> [Exercises to complete]:
**1.** List every city named in the commentary on Biden's policy toward Israel and Iran.
**2.** Reproduce the part of the commentary on Biden's policy toward Israel and Iran starting with "Biden thinks he" and going on through "encourages that thinking.".

> [Reading text]:

═══

The second is to pile pressure on Israel and this again has two parts. Part one is to deter Jerusalem from executing a major military strike against Iran’s nuclear programme which has become more plausible since Binyamin Netanyahu resumed the premiership.

Despite the catalogue of foreign policy failures that have arisen directly from craven weakness in Washington, the White House does not seem to have learned that deterrence is the most effective means of averting war and remains fearful not only of wielding a credible military threat against Iran but also of Israel doing so. Biden and those around him know that an extant nuclear agreement with Teheran, supported by the Europeans, complicates any military action by Israel.

Part two is the pursuit of the elusive two-state solution which remains a fixation in the minds of policy-makers in Washington despite continued iron-clad Palestinian intransigence that has spanned many decades, demonstrating that any prospect of that – at least in the foreseeable future – is unachievable.

Biden thinks he can seduce Jerusalem with the honey trap of an Abraham Accords-style normalisation with Saudi Arabia in exchange for acquiescence – or at least keeping quiet – over an Iran nuclear deal. Riyadh has made clear that one of its conditions for normalisation is the creation of a Palestinian state and of course the Administration not only supports but actively encourages that thinking.

═══

> [Data provided]:

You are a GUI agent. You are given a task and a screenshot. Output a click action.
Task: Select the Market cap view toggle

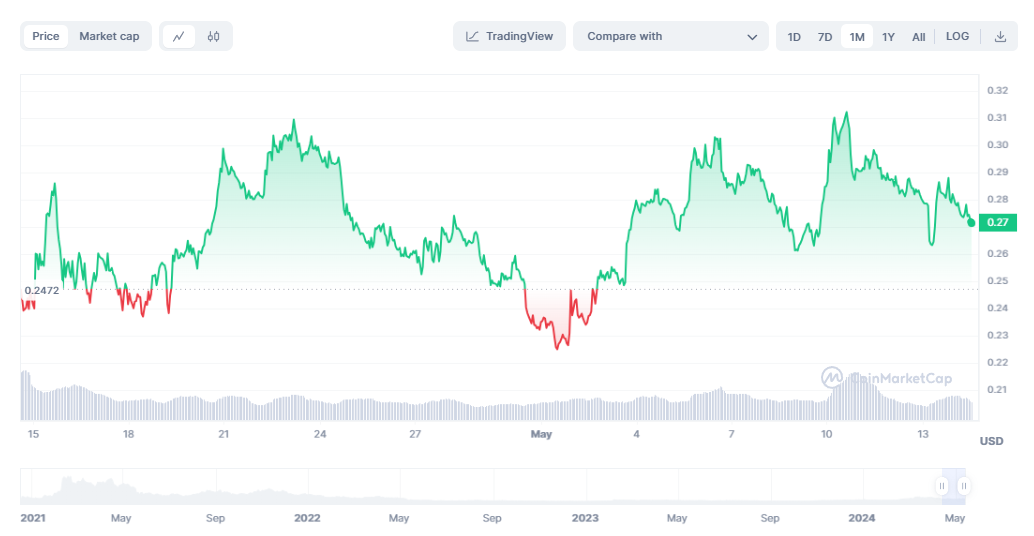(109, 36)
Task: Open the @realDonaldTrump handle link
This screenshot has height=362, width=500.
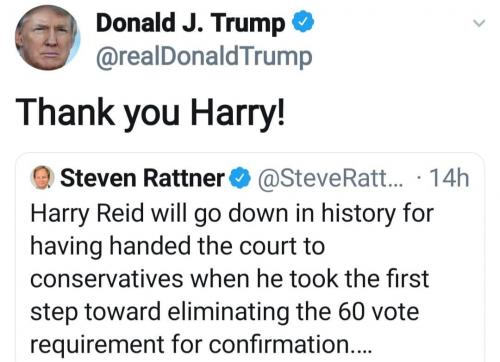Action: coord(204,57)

═══

> [Answers per task]:
**1.** Jerusalem, Washington, Teheran, Riyadh

**2.**
Biden thinks he can seduce Jerusalem with the honey trap of an Abraham Accords-style normalisation with Saudi Arabia in exchange for acquiescence – or at least keeping quiet – over an Iran nuclear deal. Riyadh has made clear that one of its conditions for normalisation is the creation of a Palestinian state and of course the Administration not only supports but actively encourages that thinking.